Your job with the data below is to output exactly the lines from the one holding "Click the billing email address link" down to the one holding "970x604 pixels.", both included, and no others.
[DATASET RECORDS Boundary: Start]
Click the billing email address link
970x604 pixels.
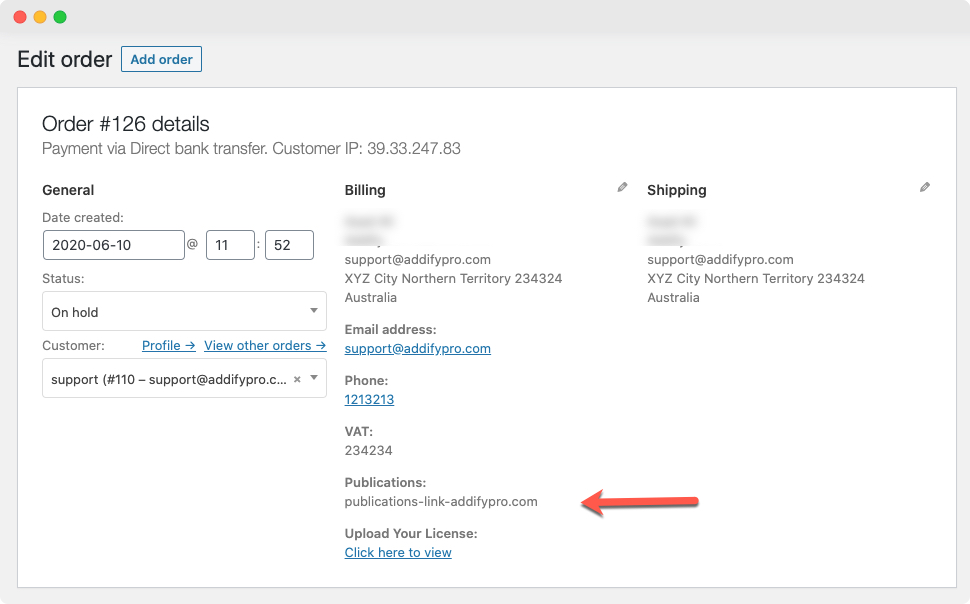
[DATASET RECORDS Boundary: End]
[DATASET RECORDS Boundary: Start]
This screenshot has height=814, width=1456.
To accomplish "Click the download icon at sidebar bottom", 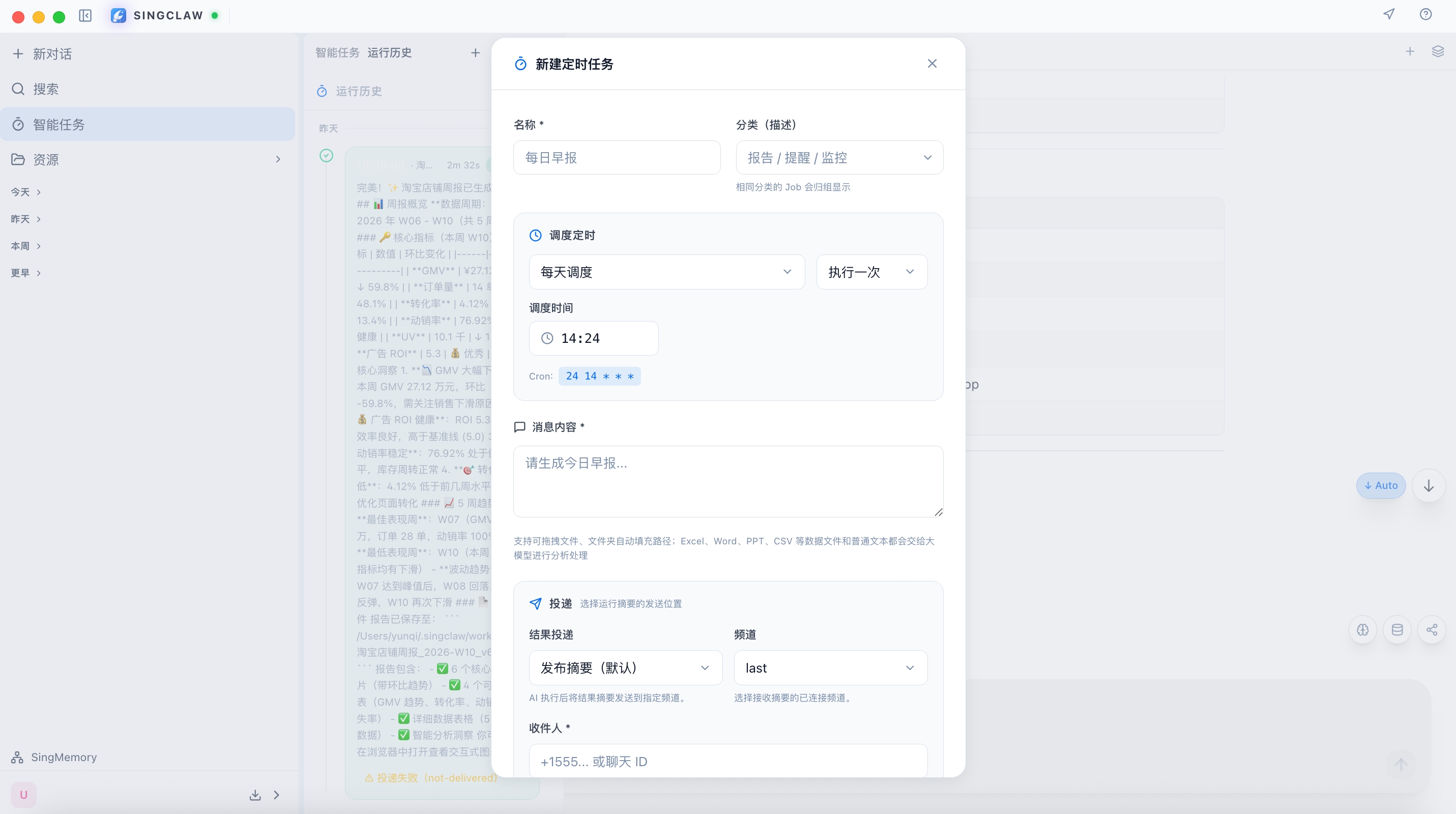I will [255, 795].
[DATASET RECORDS Boundary: End]
[DATASET RECORDS Boundary: Start]
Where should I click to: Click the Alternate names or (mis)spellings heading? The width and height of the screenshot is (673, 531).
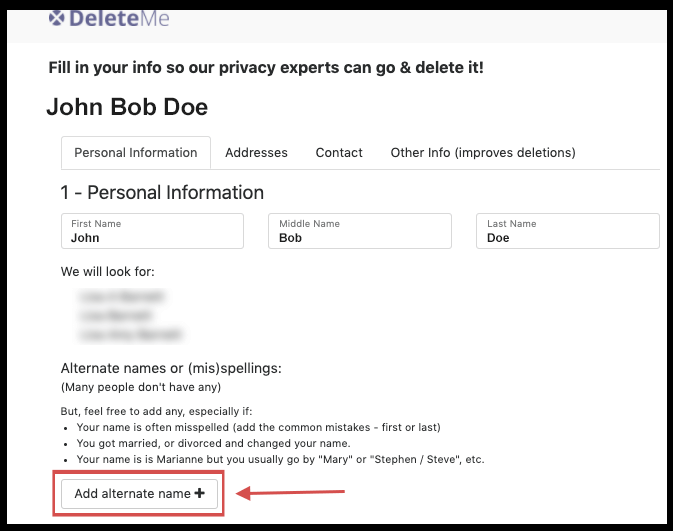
[DATASET RECORDS Boundary: End]
**RESPONSE BOX**
Click the billing email address link
970x604 pixels.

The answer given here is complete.